Source records
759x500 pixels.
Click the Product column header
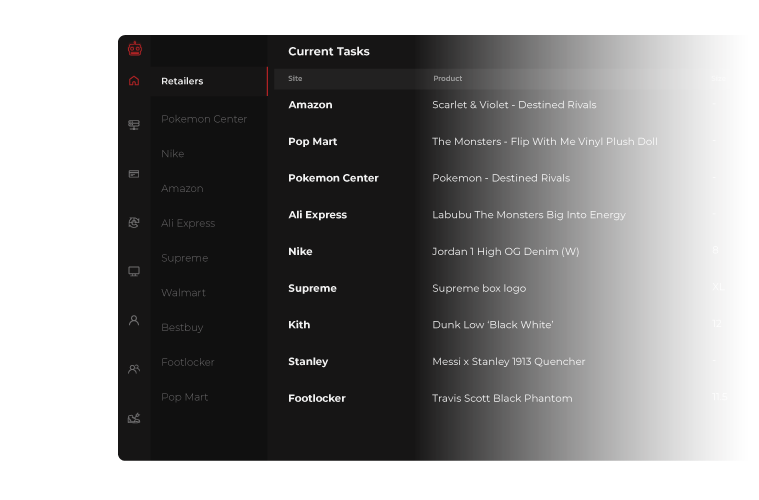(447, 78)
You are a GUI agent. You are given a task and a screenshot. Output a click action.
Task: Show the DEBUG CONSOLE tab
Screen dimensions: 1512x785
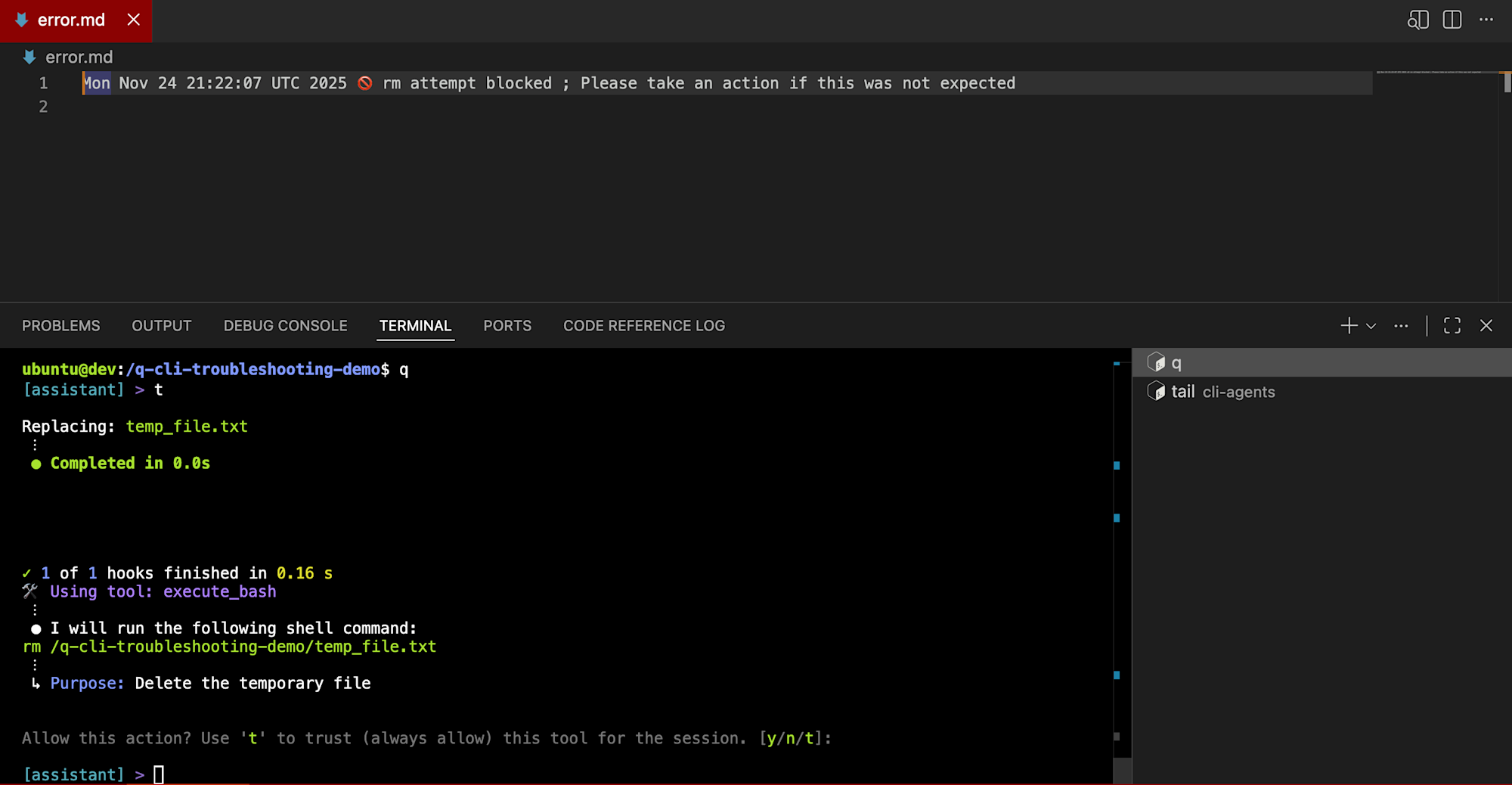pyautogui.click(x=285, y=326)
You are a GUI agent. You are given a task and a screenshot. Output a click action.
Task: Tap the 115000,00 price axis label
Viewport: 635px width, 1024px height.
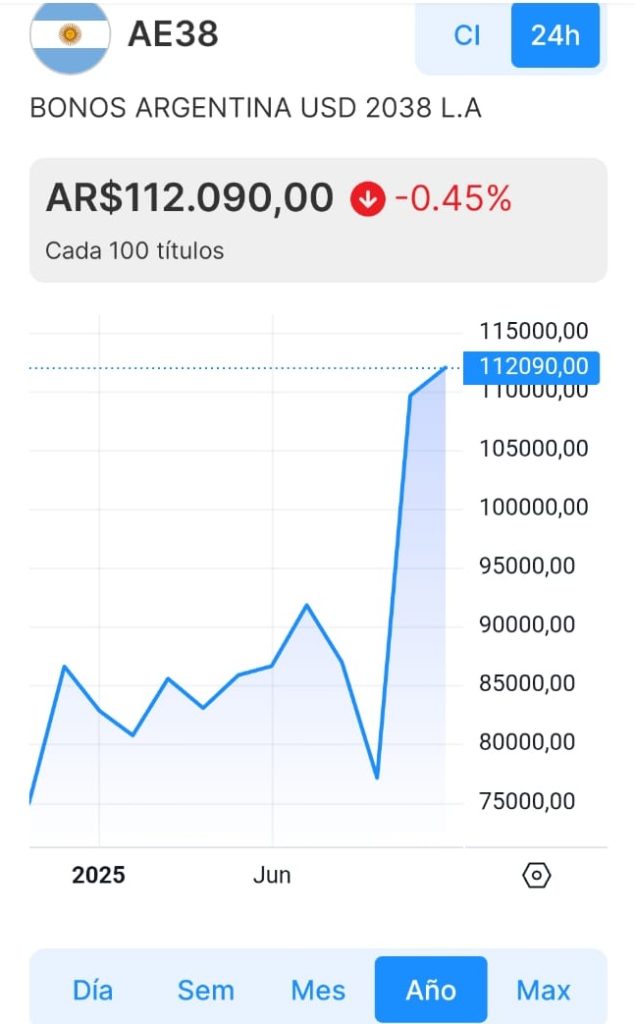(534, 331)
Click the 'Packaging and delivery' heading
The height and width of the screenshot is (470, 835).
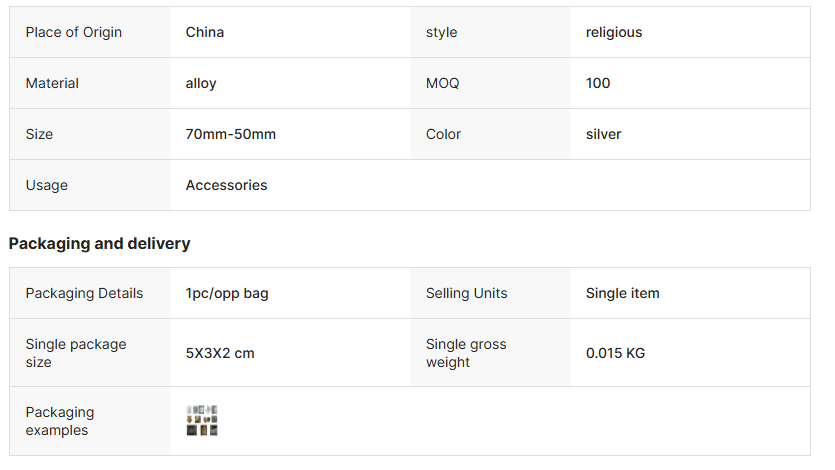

◆ **Assigned task**
Precisely the lines from the one containing "Click the 'Packaging and delivery' heading" to the end of the data above, both included, should be printed; leave the pictures out.

◆ **Response to this exercise**
Click the 'Packaging and delivery' heading
The height and width of the screenshot is (470, 835).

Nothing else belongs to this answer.